Umroh

Denny berkesempatan pergi umrah dengan ayah bunda kakek nenek dan nenek
ini pertama kalinya denny pergi ke luar negeri. dan berurusan dengan imigrasi. jadilah ayahnya yang mendampingi ketika harus berhadapan dengan petugas imigrasi.

Alhamdulillah sehat, cuma pilek dan alergi kulit, serta bibir pecah pecah, namun masih bisa melaksanakan umroh bahkan dua kali.

Ketika baru sampai Madinah, langsung diajak sholat subuh ke masjid Nabawi. Denny dibawain sejadah.
Kemudian ketika sampai di dalam masjid baru sadar kalau sejadah yg diselempangkan ke leher sudah ga ada.

Denny lumayan dapat perhatian dari beberapa jemaah, punggungnya diusap-usap, ditanya-tanya (dalam bahasa yg kita mengerti), diajak tos.
waktu di Mekkah pun denny bahkan dapat sedekah nasi biriyani dari orang 😀
dan juga ketika baru mendarat di Jeddah, dan melewati pemeriksaan imigrasi, denny malah ditawarin kacang sama petugas imigrasinya. tadinya denny nyangka itu kacang, jadi langsung dikunyah ajah. taunya kuaci 😀

denny depan ka'bah

dalam menjalankan ibadah, denny ga ada masalah, paling cuma diingatkan untuk ikut sholat sunnah, soalnya sayang udah di kota haram koq ga banyak shalatnya.
Nah, pas dapat masuk ke raudhah, denny diajak sholat malah diam aja berdiri, ternyata dia sempit dan sulit untuk sholat.
Ya maklum, di raudhah orang ramai banget yang mau masuk ke lokasi tersebut, tapi ya sayang aja kesempatan doanya jadi hilang.

Di hotel, hiburan denny adalah tv. Ada channel anak-anak (cartoon network) yang arabiya. Semuanya didubbing pakai bahasa arab. Ada satu dua yang film khusus dibuat dengan kearifan lokal arab.
sementara ketika di pesawat, hiburannya adalah inflight entertainment, dari nonton film sampai main game.

nah ketika selesai umroh, ditanyain, mau digundul apa engga. dijawab mau.
tapi begitu di jakarta, dia kaya’nya agak malu ketika dikata-katain botak sama orang gang belakang. jadi setiap pergi ke mesjid deket rumah, sarungnya selalu disangkutin di kepalanya.

Sholat jum’at

Udah dua kali denny pergi sholat jum’at sama kakek.
Yang pertama di musholla deket rumah, eh taunya ketemu sama fadhil, temen sekolahnya. Yang ada malah becanda.

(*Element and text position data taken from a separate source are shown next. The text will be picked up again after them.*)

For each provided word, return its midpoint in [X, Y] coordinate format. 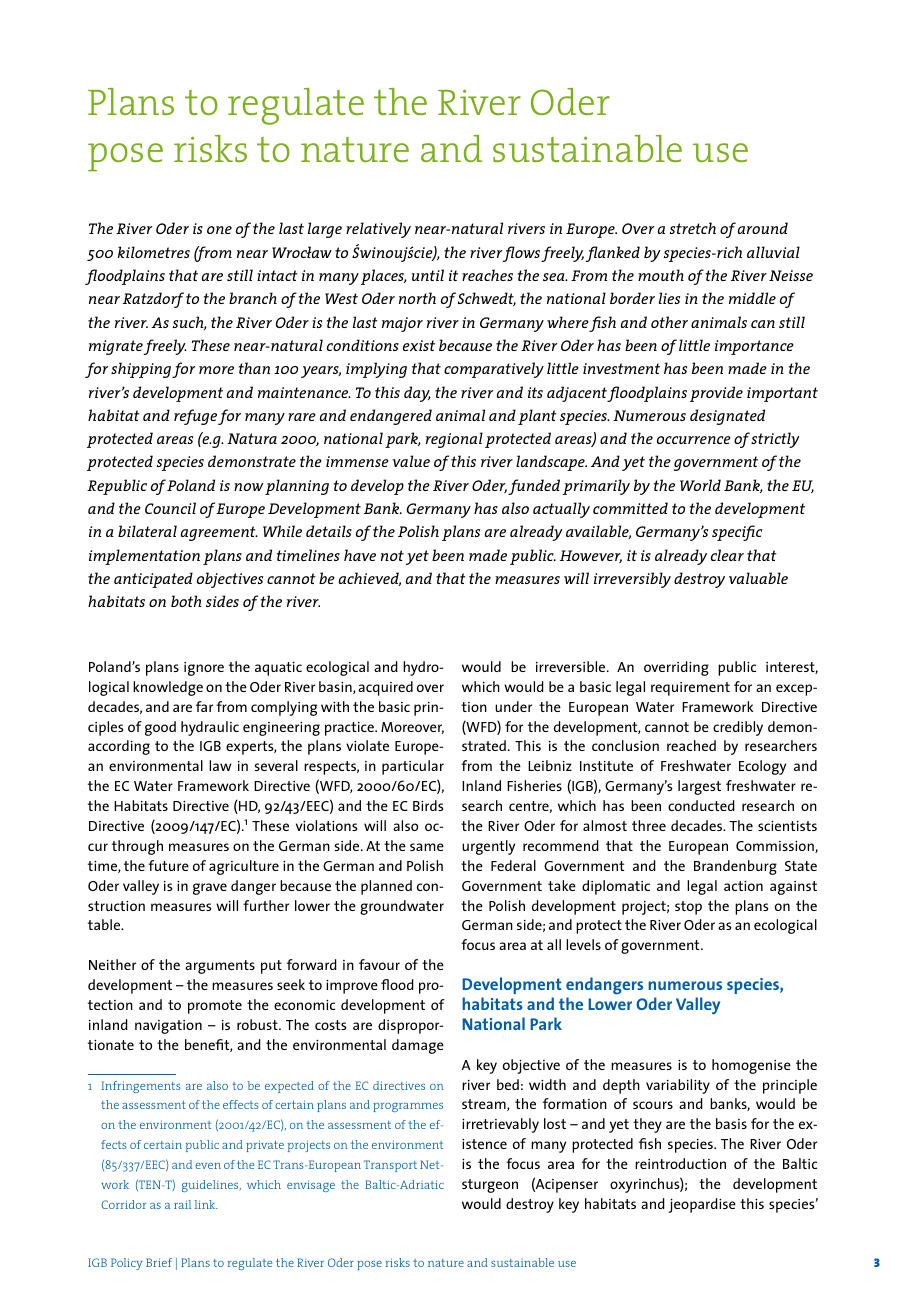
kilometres [154, 252]
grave [210, 889]
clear [727, 555]
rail [182, 1204]
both [186, 601]
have [360, 555]
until [428, 275]
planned [386, 887]
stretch [693, 228]
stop [688, 908]
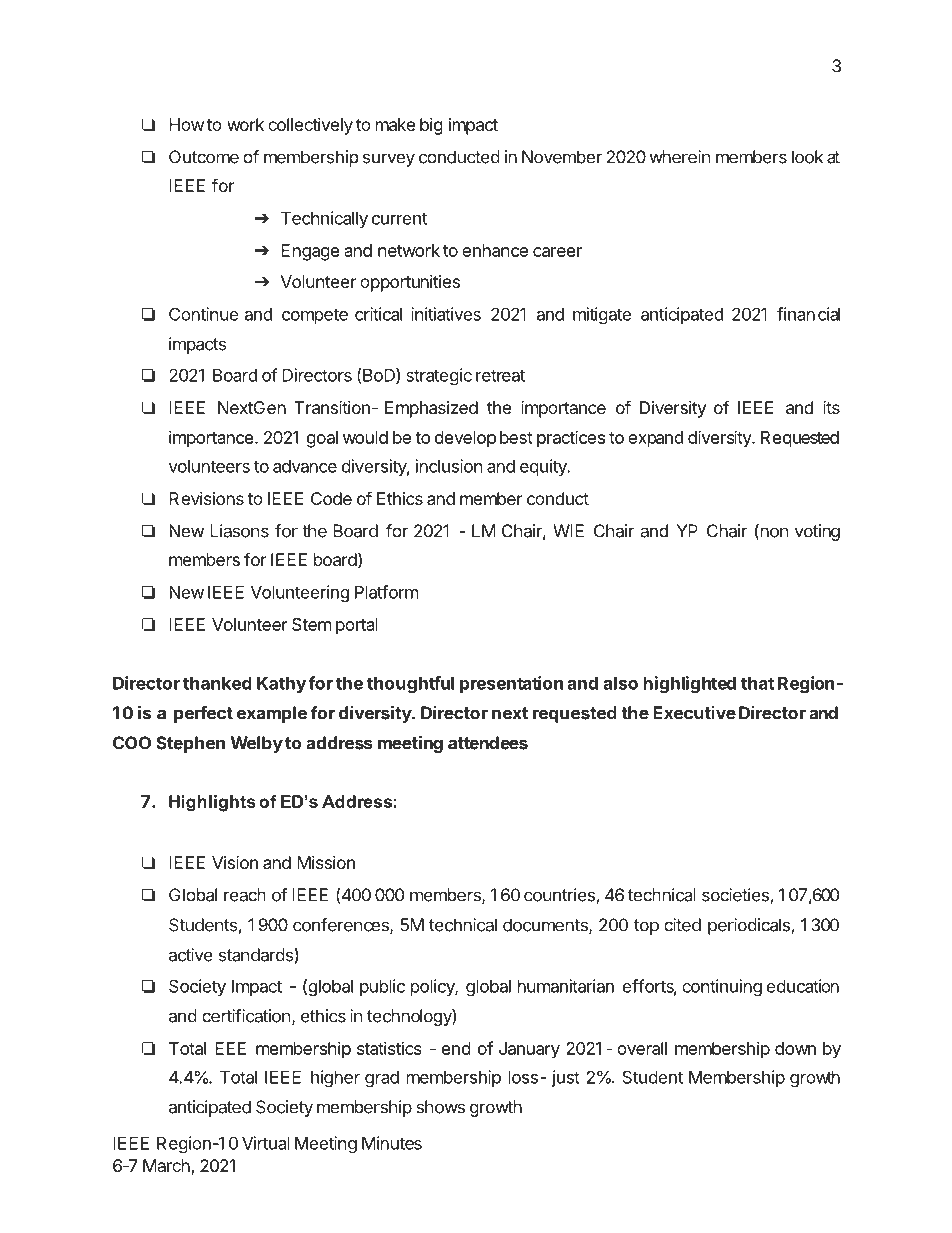 The image size is (952, 1233). Describe the element at coordinates (190, 744) in the page. I see `Stephen` at that location.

Yang kedua, supaya ga becanda, diajak ke mesjid yg agak jauhan.
Pas pulang misuh-misuh, “denny nanti mau bawa minum, khan capek”

ocean dream jaya ancol

akhirnya berkesempatan juga mengunjugi ocean dream jaya ancol, – dulu namanya gelanggang samudra jaya ancol.

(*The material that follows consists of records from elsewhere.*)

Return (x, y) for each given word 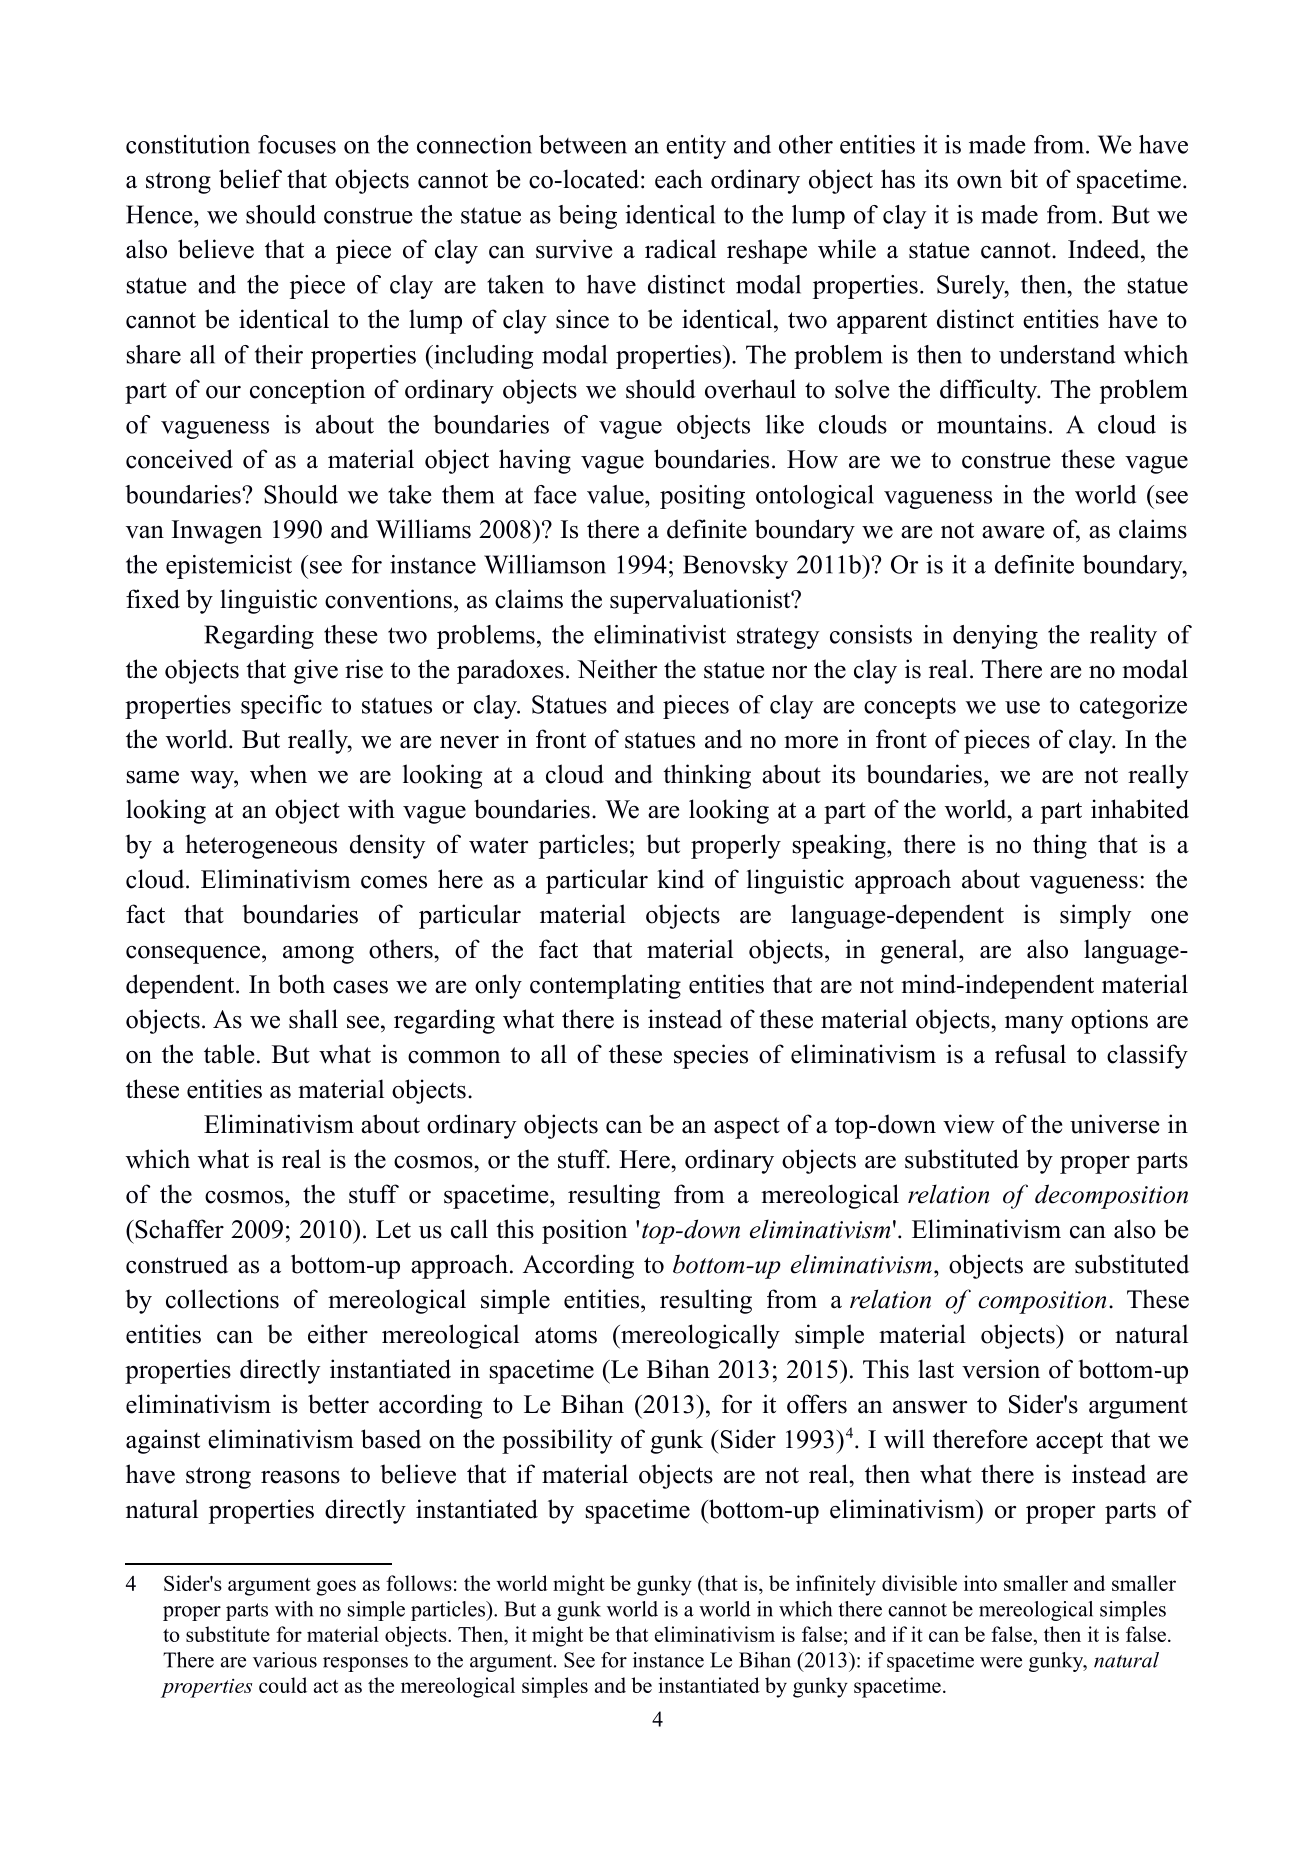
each (679, 179)
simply (1095, 916)
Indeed (1105, 249)
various (285, 1660)
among (318, 955)
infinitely (836, 1585)
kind (680, 879)
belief (250, 179)
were (1001, 1662)
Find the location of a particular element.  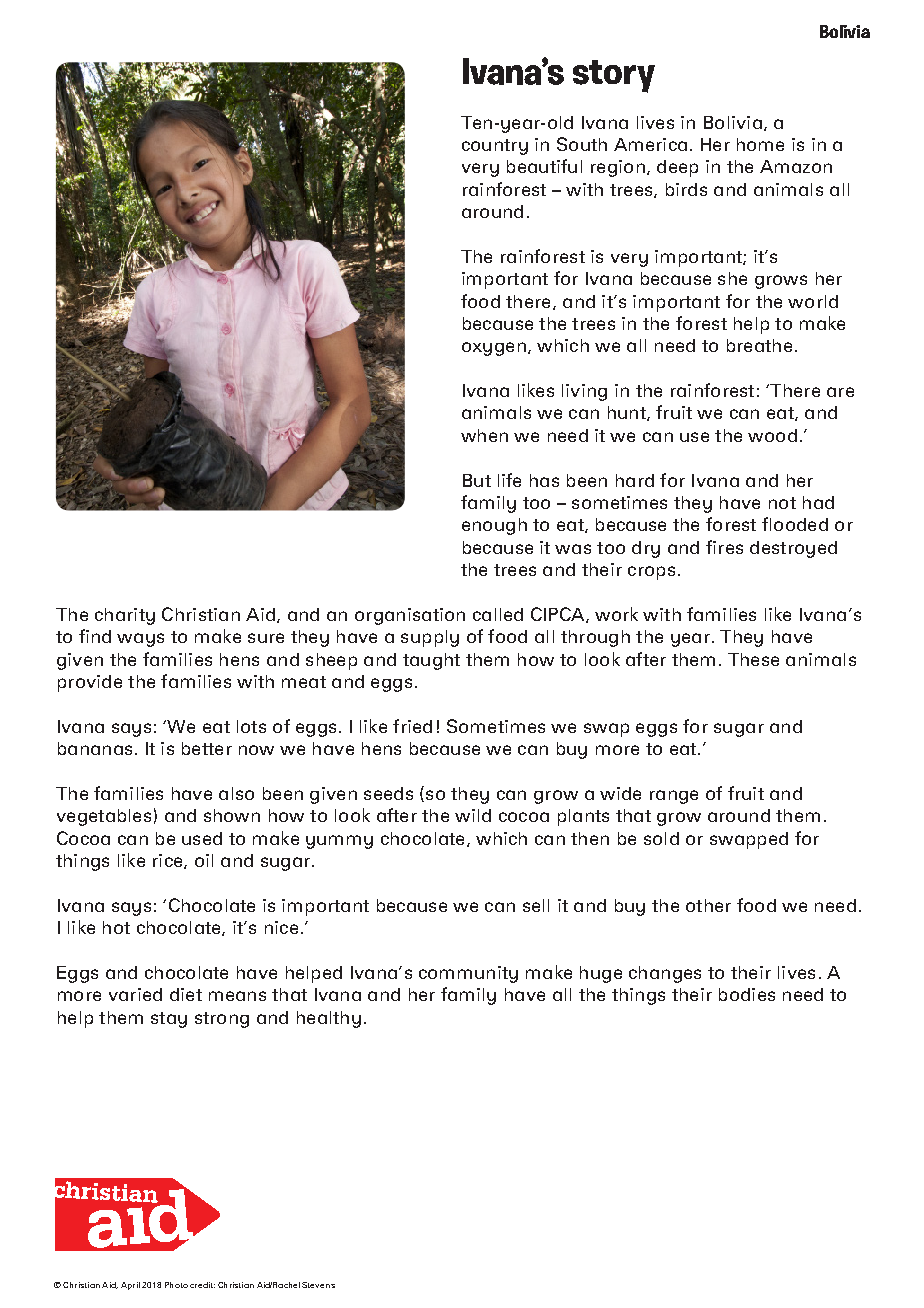

beautiful is located at coordinates (544, 166).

dulu denny sudah pernah ke seaworld, tapi di seaworld cuma bisa liat ikan dibalik kaca. nah di gelanggan samudra ini bisa berkesempatan dekat dengan binatangnya.

dicium lumba-lumba

disana, kita berkesempatan mengunjungi kolam lumba-lumba, singa laut dan burung-burung, nonton theater 4D tentang penyu,  lalu denny dan rafaro main bom-bom car, dan pesawat-pesawatan. berhubung cuaca buruk, ada petir, akhirnya ga jadi naik balon-balonan udara.

Tua

Denny lagi ngeliatin wowo-nya metikin daun yang kuning.
“Kenapa diambil, wo?”
“ini udah tua”
“oo, sering marah marah ya?”
..
“soalnya denny sering denger kak tasya dimarahi mama-nya, mau ya mama jadi cepet tua gara-gara marahin kamu tiap har!”

Peniru

Kaget banget ketika denger denny bentak ke adiknya. Langsung shock.
dan saat itu saya langsung berjanji untuk berhenti marah-marah (di depan) anak-anak.

Denny meniru hal yang buruk dengan mudah, dan belum tentu menyerap hal yang baik.

Sekarang yang saya bingung, gimana ngebilanginnya supaya gak boleh diulangin lagi bentak bentak itu. Sementara mungkin saya masih terlihat sering marah-marah ke dia atau rafaro.